Our Collection

Sex & Drugs In The Stacks, by Helen Ellis (featuring a hamster in a tureen, an aerodynamic bra & more!)

Helen Ellis is the author of American Housewife, Southern Lady Code, and Bring Your Baggage and Don’t Pack Light. She wrote all of these books in the stacks of the New York Society Library, surrounded by novels she checks out for her Classic Trashy Book Club. She has been a Library member since 2011.


What lies in wait for you in the stacks of the New York Society Library? Sex, drugs, and Rockefeller-rich horror stories, that’s what. Novels published before there were smartphones. When men were minor characters and author photos took up the entire back of a book. These bestsellers were banned, burned, or made into TV miniseries. They are my idea of “classics.” You might be embarrassed to check these out, but I promise that NYSL librarians will not judge you.

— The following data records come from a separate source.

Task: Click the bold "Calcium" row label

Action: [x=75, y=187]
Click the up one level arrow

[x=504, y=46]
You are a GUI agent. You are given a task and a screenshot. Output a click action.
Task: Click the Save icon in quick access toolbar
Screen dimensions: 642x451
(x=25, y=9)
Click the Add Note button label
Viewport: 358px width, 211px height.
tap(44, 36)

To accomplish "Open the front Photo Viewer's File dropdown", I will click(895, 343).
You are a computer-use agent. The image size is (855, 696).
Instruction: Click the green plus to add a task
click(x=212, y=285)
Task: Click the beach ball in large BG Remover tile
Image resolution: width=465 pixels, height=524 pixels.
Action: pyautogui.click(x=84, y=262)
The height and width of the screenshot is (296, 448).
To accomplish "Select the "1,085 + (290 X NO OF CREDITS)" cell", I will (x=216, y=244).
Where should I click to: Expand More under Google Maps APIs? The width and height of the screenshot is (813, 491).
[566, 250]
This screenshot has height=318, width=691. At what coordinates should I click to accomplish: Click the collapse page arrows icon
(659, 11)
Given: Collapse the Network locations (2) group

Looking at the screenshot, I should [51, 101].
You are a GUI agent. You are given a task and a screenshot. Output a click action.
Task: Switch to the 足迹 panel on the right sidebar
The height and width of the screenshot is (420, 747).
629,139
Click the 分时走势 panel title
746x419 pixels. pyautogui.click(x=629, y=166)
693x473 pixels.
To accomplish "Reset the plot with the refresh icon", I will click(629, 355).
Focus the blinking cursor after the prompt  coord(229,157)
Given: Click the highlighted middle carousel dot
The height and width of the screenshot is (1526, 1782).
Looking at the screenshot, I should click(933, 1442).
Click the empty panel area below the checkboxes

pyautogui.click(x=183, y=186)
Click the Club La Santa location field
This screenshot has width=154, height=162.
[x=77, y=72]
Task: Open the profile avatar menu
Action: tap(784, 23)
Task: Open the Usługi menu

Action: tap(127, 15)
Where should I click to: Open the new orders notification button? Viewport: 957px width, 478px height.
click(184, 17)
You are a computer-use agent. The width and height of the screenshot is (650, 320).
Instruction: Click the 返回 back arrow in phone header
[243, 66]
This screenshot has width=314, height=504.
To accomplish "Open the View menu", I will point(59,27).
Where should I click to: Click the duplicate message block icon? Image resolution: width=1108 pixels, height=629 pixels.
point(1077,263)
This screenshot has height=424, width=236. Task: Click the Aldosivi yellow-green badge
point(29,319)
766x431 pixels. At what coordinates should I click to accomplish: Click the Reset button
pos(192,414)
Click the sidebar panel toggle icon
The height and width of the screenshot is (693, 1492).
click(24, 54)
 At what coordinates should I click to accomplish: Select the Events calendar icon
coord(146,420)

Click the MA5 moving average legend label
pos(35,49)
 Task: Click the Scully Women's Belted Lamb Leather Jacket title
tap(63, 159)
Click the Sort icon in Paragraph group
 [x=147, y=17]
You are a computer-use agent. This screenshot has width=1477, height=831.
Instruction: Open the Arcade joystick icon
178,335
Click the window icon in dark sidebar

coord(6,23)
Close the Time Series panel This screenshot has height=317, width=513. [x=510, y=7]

First up is Ira Levin’s Rosemary’s Baby. There’s no better summer-in-the-city book (I also see this as a Christmas book, so go figure). Newlyweds move into a pish posh condo and bear witness to nosy neighbors, an octogenarian orgy, Scrabble, and devil worship. You’ll racewalk for the pickleball courts when our heroine asks, “Tannis anyone?”

In Fay Weldon’s The Life and Loves of a She-Devil, a plain Jane’s husband leaves her for a romance novelist. What follows is possibly the best book ever written about revenge, featuring a from-scratch bomb in a microwave, a hamster in a soup tureen, a pool boy in a mansion, and an extreme makeover the likes of which you have never read.

In The Second Lady, Irving Wallace asks: What if the first lady really is a Russian spy? Spoiler alert: she most certainly is.

In Compromising Positions, Susan Isaacs asks: How do you get over your fear of the dentist? Answer: when he’s murdered, have an affair with the detective  investigating his death.

In Shirley Conran’s Lace, four women gather in a hotel room and are asked by a young Hollywood starlet, “Which one of you bitches is my mother?” Each of their lovers is more surprising than the next. How so? You think you know all there is to know about sex, and then somebody does something with a goldfish that you’ll never forget. 

In People Like Us, Dominick Dunne does something with 8,000 butterflies you will never forget. In the meantime there are parties, a plague, and social climbing so perilous you need a pickaxe.

In Jacquelin Susann’s Valley of the Dolls, three little girls move to Manhattan, but do not live happily ever after because they can’t stop playing with ‘dolls’pills that make you happy or sad,  skinny or fat, awake or asleep for days on end. Side plot: a theatre diva gets her wig snatched off. 

Speaking of dolls, we all know what happens to the doctor doll, the ballerina doll, the praying-to-grow-taller doll, and the dead doll in V.C. Andrews’s Flowers in the Attic, but do you know what happens when these siblings (well, some of them) escape? Find out in the sequel Petals on the Wind, which has more triggers than a Roy Rogers film festival. 

In Judith Krantz’s Scruples, a young widow uses her inheritance to open a Beverly Hills boutique that I want to go to because there are jars of candy in the dressing rooms. Side trips: she finds out how French women stay thin and how Manhattan women have orgasms.

In Harold Robbins’s The Carpetbaggers, a Native American rides into 1940s Hollywood and then rides his horse off a cliff to become the best stuntman in show business. Other characters include the inventor of an aerodynamic bra, a seductress in silk pajamas, a megalomaniac film tycoon, a sexpot movie star, a hooker with a heart of gold, and a dude who loses his penis. Fun fact: the Library’s copy was so worn, a new one was ordered especially for this reading list!